Grasp Interaction Type
As we mentioned in background section, when a user triggers grasp, the wrist may not be at a good pose w.r.t. the object. VG’s grasp synthesis algorithm will “correct” this “mis-placement” of wrist, and create a grasp configuration with a wrist pose different from the sensor pose at the moment of grasp triggering. Because of this difference, there are different alternative solutions to pose the object-hand grasp ensemble, which will create different user experiences:
|Trigger Grasp||when user triggers grasp, hand moves to the wrist pose in the dynamically synthesized grasp configuration around the object.||since hand moves away from sensor pose, this could break hand-sensor immersions if synthesized grasp is far away. However since dynamic grasp is used, the distance is small.|
|Jump Grasp||when user triggers grasp, object jumps to the dynamically synthesized grasped position in the hand.||object directly moves upon grasp triggering, which may not be suitable for performing some tasks requiring physical stability (e.g. play a Jenga game).|
|Jump Primary Grasp||when user triggers grasp, object jumps to the statically synthesized grasp position in the hand, using the added primary grasp(s) in the grasp DB||using primary grasp(s) is needed particularly in situations when an object should be grasped in some particular ways (e.g. how to grasp scissors). Note: to use this interaction type, you should have added some primary grasps in to grasp DB through VG_GraspEditor. If no primary grasps added, interaction will fall back to Jump Grasp.|
|Preview Grasp||once user selected an object, the grasp configuration is previewed on the object, so that user can push the trigger button to pick up the object if the grasp is satisfactory.||since dynamical grasp synthesis is running at every frame when object is selected, it can result in low frame rate.|
|Preview Only||once user selected an object, the grasp configuration is previewed on the object, and the grasp trigger won’t take effect to pick up object.||since dynamical grasp synthesis is running at every frame when object is selected, it can result in low frame rate.|
|Sticky Hand||a fall-back solution when object is not baked, so the grasp configuration is directly taken from the hand pose at the moment of grasp triggering, as if the hand is sticking to the object.||this allows VR developers to setup the interactive behaviors through object articulation before baking objects.|
Grasp Animation Speed and Release Animation Speed
Grasp animation speed and release animation speed determines how fast the hand forms grasp and releases from grasp respectively, hence also significantly affect the user experiences when interacting with an object.

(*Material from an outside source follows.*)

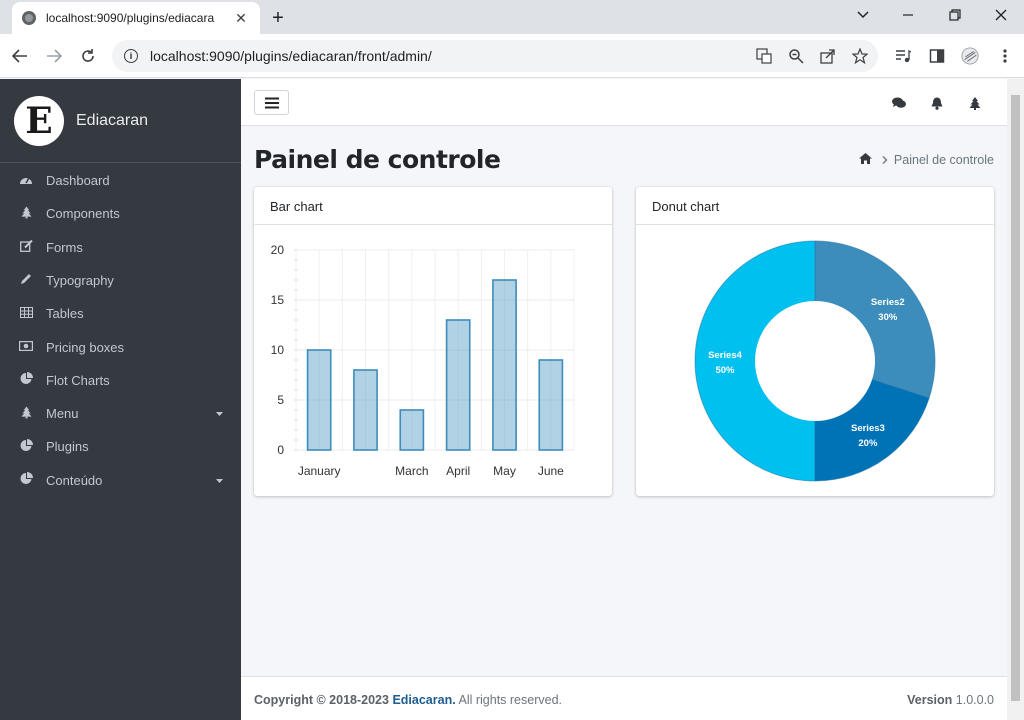  Describe the element at coordinates (322, 700) in the screenshot. I see `copyright-text: Copyright © 2018-2023` at that location.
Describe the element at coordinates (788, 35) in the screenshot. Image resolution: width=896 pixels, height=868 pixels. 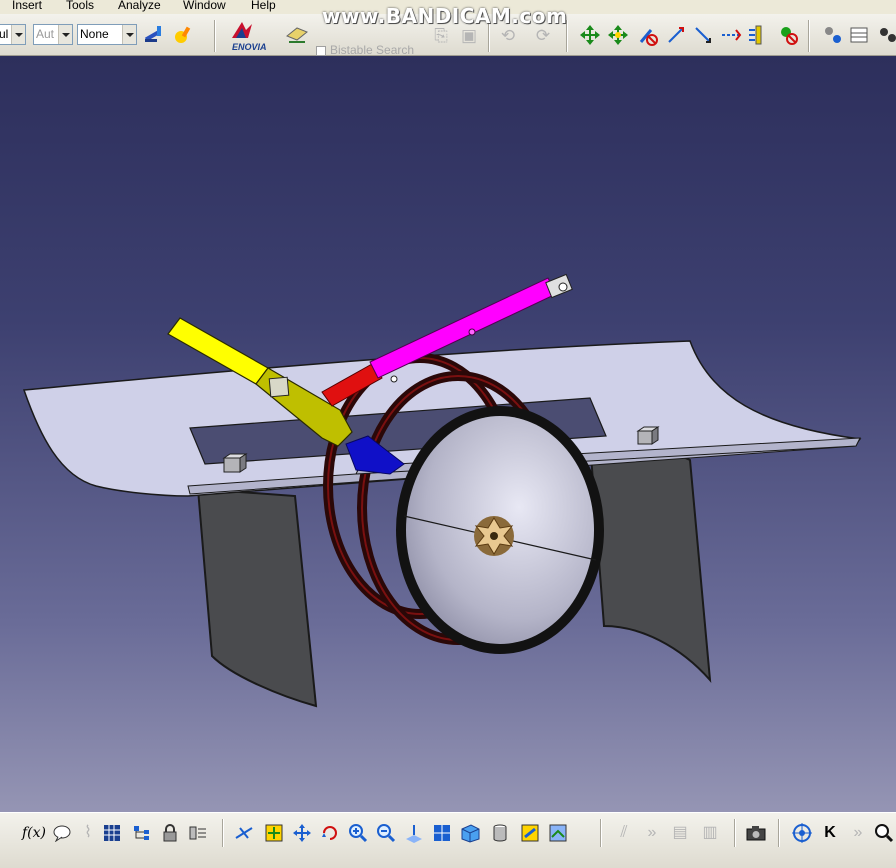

The unit of these values are in (second), so if grasp animation speed is 0.1, it means it takes 0.1 second starting from grasp triggering for the hand to form a complete grasp configuration on the object. If release animation speed is 0.1, it means it takes 0.1 second starting from release triggering for the hand to move from grasp configuration on the object back to its sensor pose.
Throw Velocity Scale and Throw Angular Velocity Scale
The two velocity scales allow you to scale up and down throwing power when an object is released from all grasping hands. Throw Velocity Scale is to scale how fast object translate, while throw angular velocity scale is to scale how fast object rotate.